Set task
Copy out the data below, beginning at the line that contains "Click the row" and stopping after the line that contains "Mark the Etiquetado", with both lines included.
[start of Supplied data]
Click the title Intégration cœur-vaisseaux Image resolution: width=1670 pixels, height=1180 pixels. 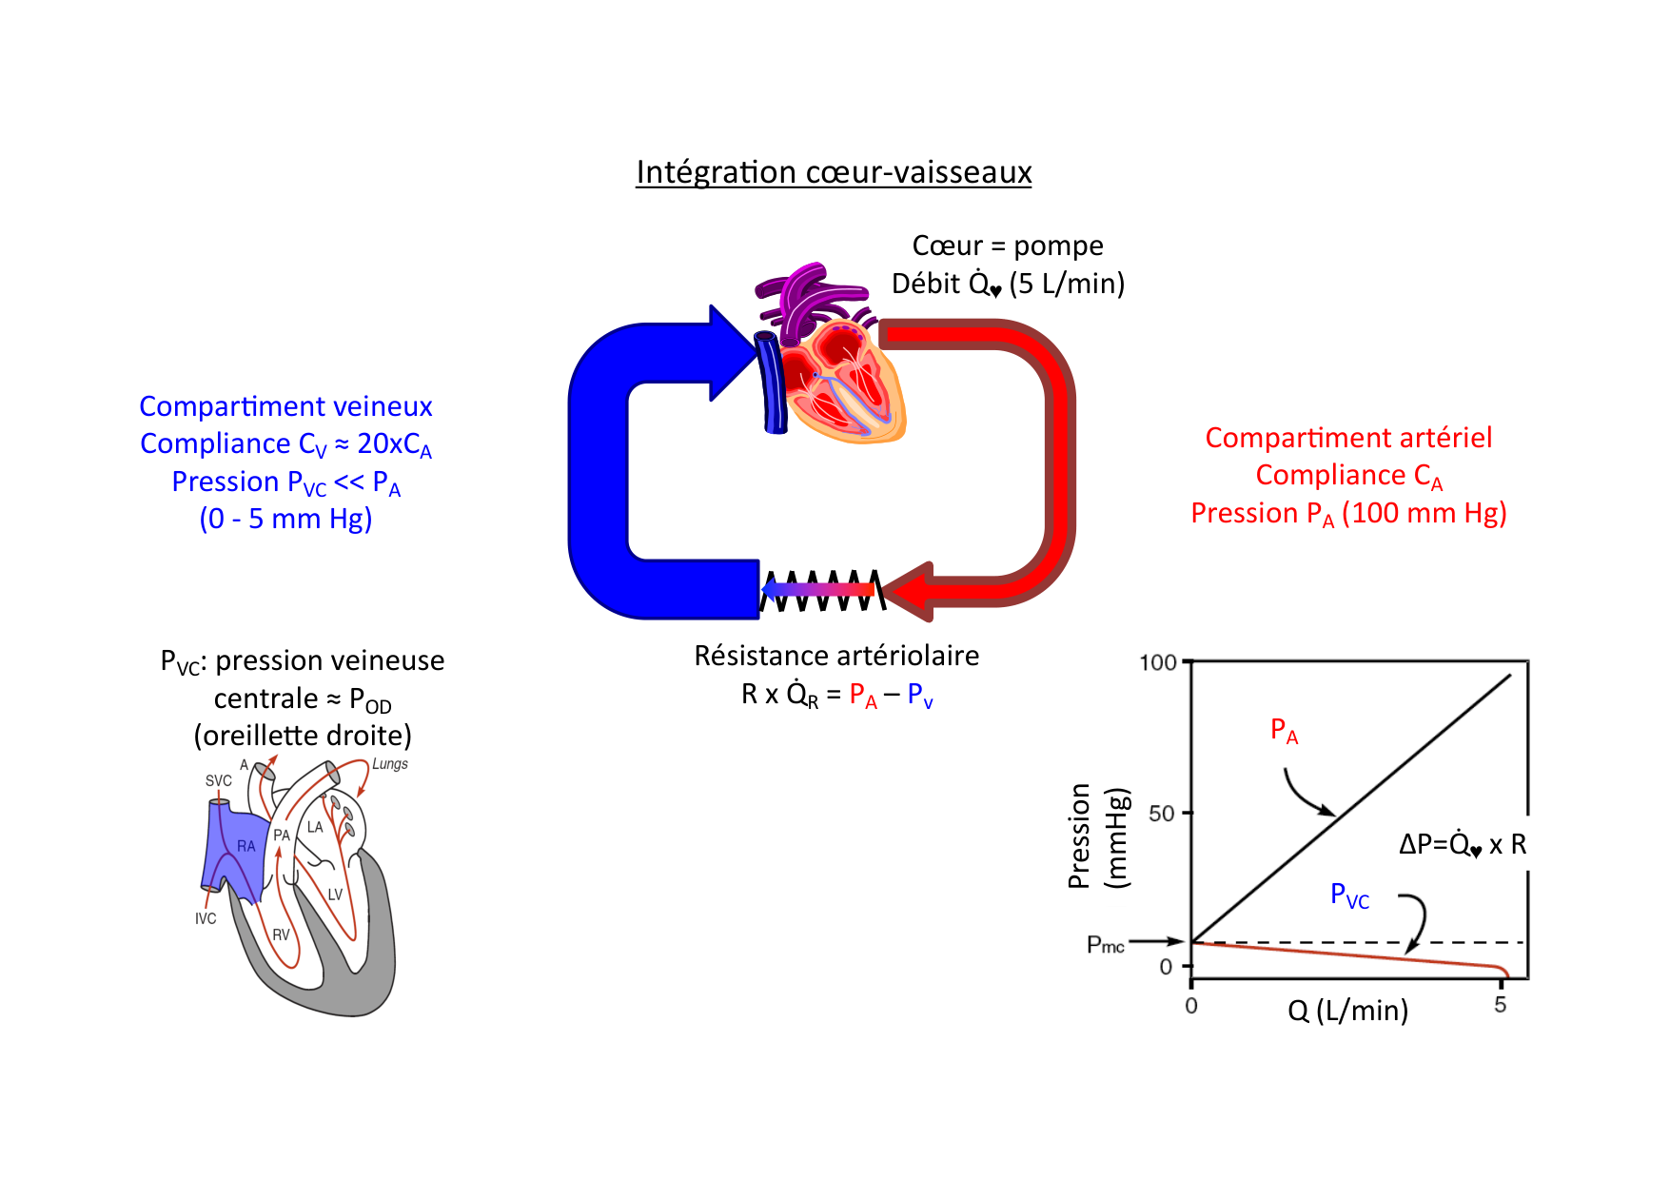coord(834,172)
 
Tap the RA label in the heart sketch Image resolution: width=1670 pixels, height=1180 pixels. coord(246,846)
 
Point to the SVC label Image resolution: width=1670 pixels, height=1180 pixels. coord(218,780)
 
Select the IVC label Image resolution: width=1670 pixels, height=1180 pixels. coord(206,918)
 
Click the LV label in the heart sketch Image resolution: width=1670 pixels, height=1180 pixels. coord(335,895)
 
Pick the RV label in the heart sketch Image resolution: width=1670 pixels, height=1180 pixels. coord(281,934)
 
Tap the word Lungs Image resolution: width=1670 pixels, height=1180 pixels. coord(389,764)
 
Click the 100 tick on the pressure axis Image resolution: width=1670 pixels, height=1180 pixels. coord(1158,662)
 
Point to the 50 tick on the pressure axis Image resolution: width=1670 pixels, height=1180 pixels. coord(1162,814)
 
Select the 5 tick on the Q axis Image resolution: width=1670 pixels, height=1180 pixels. coord(1501,1005)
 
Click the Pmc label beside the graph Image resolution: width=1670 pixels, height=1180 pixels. coord(1106,945)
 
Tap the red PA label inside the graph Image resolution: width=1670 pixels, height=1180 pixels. coord(1284,731)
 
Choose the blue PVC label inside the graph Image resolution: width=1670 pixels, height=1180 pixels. coord(1349,895)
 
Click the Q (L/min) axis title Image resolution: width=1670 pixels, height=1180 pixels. coord(1347,1010)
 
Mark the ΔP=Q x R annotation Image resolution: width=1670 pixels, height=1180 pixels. coord(1462,844)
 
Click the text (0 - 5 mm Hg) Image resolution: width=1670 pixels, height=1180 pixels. coord(285,519)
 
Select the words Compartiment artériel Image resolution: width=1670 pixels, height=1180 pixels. coord(1348,438)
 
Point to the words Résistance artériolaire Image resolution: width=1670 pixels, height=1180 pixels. coord(836,656)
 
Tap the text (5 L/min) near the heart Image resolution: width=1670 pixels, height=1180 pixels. coord(1067,284)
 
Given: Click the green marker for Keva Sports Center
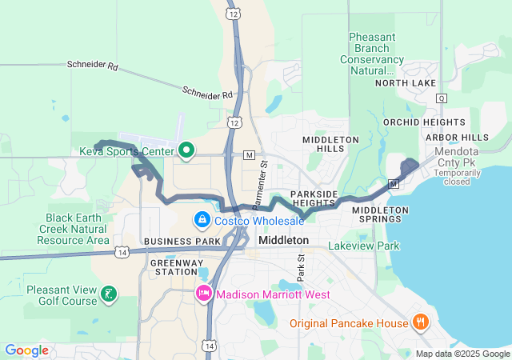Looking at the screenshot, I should click(187, 150).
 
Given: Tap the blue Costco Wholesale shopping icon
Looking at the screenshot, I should click(202, 219).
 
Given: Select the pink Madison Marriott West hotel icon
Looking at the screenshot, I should click(204, 294).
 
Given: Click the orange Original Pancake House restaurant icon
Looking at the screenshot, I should click(421, 322).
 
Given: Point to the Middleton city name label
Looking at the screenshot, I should click(284, 240).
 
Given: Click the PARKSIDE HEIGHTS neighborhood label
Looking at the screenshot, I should click(313, 198).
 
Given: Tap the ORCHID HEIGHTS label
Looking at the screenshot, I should click(424, 122).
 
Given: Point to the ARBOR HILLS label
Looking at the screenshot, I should click(457, 138).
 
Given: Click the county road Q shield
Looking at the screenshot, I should click(441, 98).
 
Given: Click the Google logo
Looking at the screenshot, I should click(26, 350).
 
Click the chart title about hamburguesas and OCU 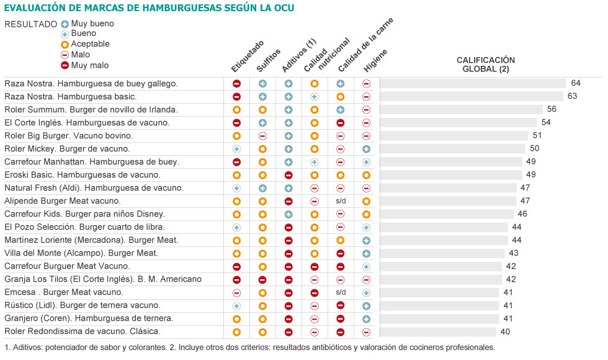point(149,7)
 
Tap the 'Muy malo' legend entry point(89,65)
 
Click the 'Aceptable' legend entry point(89,44)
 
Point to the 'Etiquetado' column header point(247,56)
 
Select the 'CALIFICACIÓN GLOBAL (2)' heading point(486,65)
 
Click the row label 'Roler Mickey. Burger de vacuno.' point(67,148)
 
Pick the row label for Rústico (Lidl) point(82,305)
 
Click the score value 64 point(575,83)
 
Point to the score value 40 point(505,331)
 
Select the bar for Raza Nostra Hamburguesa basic point(471,96)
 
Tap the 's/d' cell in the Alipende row point(340,201)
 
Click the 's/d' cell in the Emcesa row point(340,292)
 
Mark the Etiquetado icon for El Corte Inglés point(236,122)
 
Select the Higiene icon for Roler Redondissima point(366,331)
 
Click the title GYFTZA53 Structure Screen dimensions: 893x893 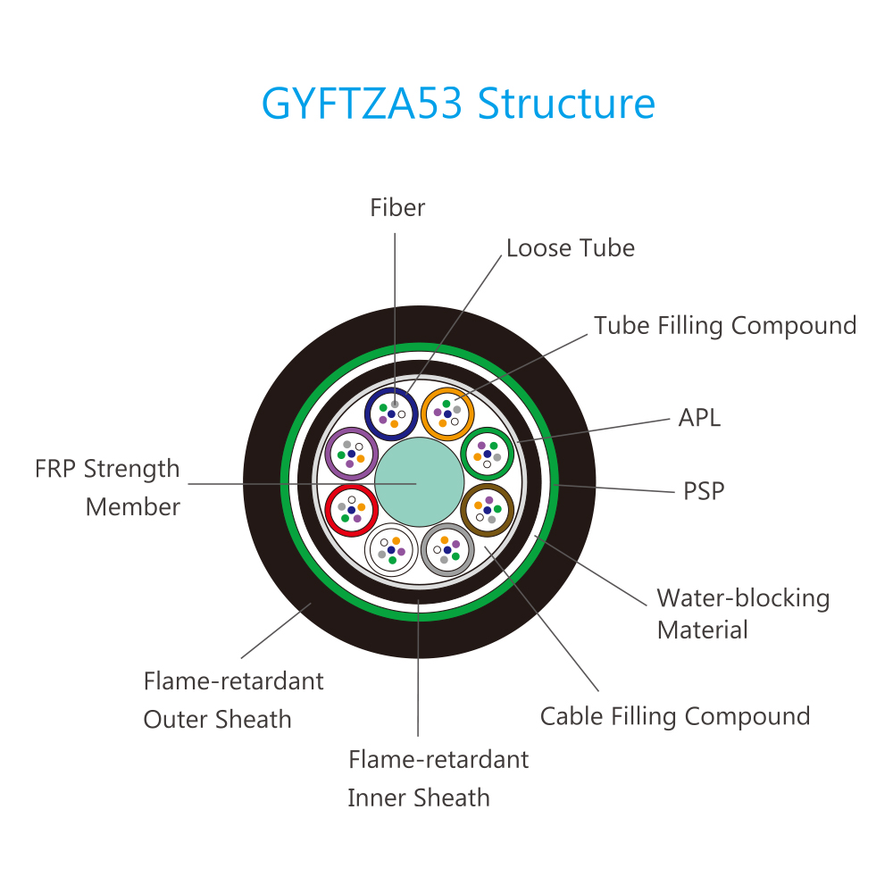pyautogui.click(x=458, y=104)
[end of Supplied data]
The answer
Click the row label 'Roler Mickey. Burger de vacuno.' point(67,148)
 
Pick the row label for Rústico (Lidl) point(82,305)
 
Click the score value 64 point(575,83)
 
Point to the score value 40 point(505,331)
 
Select the bar for Raza Nostra Hamburguesa basic point(471,96)
 
Tap the 's/d' cell in the Alipende row point(340,201)
 
Click the 's/d' cell in the Emcesa row point(340,292)
 
Mark the Etiquetado icon for El Corte Inglés point(236,122)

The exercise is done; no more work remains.